TIMES AVERAGE MEDIAN STDDEV
redis 4074 5.628ms 2.262ms 8.300ms
hiredis 4057 5.566ms 2.296ms 8.471ms
Best Averages (shorter better)
###############################################################################
███████████████████████████████████████████████████████████████ 5.628 redis
██████████████████████████████████████████████████████████████ 5.566 hiredis
These last two results are both surprising and suspicious. Perhaps the whole setup is wrong. Why wouldn't the C-based libraries be faster? Is it so incredibly dwarfed by the network I/O in the time between my EC2 node and the ElastiCache nodes?
In Conclusion
I personally like Redis. It's not as stable as memcached. On a personal server I've run for years the Redis server sometimes just dies due to corrupt memory and I've come to accept that. I don't think I've ever seen memcache do that.
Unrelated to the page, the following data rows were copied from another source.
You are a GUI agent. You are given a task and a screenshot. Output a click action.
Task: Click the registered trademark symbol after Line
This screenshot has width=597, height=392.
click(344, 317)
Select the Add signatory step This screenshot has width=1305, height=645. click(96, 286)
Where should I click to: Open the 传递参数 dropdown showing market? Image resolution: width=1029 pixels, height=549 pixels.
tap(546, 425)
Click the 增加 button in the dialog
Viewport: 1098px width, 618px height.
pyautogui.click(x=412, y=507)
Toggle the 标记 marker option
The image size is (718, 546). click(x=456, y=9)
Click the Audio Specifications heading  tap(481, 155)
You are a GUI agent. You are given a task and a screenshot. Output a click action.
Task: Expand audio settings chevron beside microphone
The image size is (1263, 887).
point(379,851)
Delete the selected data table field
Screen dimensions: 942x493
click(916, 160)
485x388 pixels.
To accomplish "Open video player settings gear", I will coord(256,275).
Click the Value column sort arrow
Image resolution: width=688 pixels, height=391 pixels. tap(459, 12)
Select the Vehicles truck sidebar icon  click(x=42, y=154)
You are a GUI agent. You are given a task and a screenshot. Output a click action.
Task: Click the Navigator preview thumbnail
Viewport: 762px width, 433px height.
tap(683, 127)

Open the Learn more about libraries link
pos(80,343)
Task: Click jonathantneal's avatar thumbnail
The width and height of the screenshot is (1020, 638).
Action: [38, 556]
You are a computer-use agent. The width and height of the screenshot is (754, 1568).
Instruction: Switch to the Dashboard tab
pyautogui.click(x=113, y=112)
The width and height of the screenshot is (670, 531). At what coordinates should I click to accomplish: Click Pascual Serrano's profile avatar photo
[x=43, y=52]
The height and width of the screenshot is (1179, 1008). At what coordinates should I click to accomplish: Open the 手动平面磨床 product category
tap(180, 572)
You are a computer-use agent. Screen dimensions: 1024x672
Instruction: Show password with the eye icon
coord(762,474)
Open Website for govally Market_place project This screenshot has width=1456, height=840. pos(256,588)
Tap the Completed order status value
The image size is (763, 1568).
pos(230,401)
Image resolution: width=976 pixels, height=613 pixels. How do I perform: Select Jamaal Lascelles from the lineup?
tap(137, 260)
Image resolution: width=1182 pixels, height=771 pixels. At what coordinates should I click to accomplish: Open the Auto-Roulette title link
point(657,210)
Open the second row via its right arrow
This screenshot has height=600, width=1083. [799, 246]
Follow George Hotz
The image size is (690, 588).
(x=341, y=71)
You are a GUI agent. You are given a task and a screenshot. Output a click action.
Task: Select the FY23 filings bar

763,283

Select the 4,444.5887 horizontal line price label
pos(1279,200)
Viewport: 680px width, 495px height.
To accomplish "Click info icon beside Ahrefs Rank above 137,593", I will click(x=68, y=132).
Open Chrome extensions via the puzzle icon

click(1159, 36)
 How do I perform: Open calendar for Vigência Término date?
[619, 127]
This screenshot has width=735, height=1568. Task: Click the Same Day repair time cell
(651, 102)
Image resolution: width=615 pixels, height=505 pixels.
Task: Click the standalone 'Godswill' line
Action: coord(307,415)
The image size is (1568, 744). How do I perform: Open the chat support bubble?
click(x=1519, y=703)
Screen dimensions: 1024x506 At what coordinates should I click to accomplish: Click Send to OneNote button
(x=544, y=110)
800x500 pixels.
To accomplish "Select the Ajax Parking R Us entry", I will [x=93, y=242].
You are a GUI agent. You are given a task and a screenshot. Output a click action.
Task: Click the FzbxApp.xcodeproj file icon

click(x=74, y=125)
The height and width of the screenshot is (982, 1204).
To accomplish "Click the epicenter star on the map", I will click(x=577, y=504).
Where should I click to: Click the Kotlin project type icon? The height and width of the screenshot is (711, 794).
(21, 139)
But there are other benefits with Redis as a cache backend. With the django-redis
library you have really easy access to the raw Redis connection and you can do much more advanced data structures. You can also cache certain things indefinitely. Redis also supports storing much larger strings than memcached (1MB for memcached and 512MB for Redis).
The conclusion is that Redis is faster than memcached by a factor of 2. Considering the other feature benefits you can get out of having a Redis server available, it's probably a good choice for your next Django project.
Bonus Feature
In big setups you most likely have a whole slur of web heads that are servers that do nothing but handle web requests. And these are configured to talk to databases and caches over the near network. However, many of us have cheap servers on DigitalOcean or Linode where we run web servers, relational databases and cache servers all on the same machine. (I do. This blog is one of those where there is Nginx, Redis, memcached and PostgreSQL on a 4GB DigitalOcean SSD Ubuntu).
So here's one last test where I installed a local Redis and a local memcached on the EC2 node itself:
$ cat .env | grep 127.0.0.1
MEMCACHED_LOCATION="127.0.0.1:11211"
REDIS_LOCATION="redis://127.0.0.1:6379/0"
Here are the results:
TIMES AVERAGE MEDIAN STDDEV
memcached 7366 3.456ms 1.380ms 5.678ms
default 3716 0.263ms 0.189ms 1.002ms
redis 5582 2.334ms 0.639ms 4.965ms
Best Averages (shorter better)
###############################################################################
█████████████████████████████████████████████████████████████ 3.456 memcached
████ 0.263 default
█████████████████████████████████████████ 2.334 redis
The conclusion of that last benchmark is that Redis is still faster and it's roughly 1.8x faster to run these backends on the web head than to use ElastiCache. Perhaps that just goes to show how amazingly fast the AWS inter-datacenter fiber network is!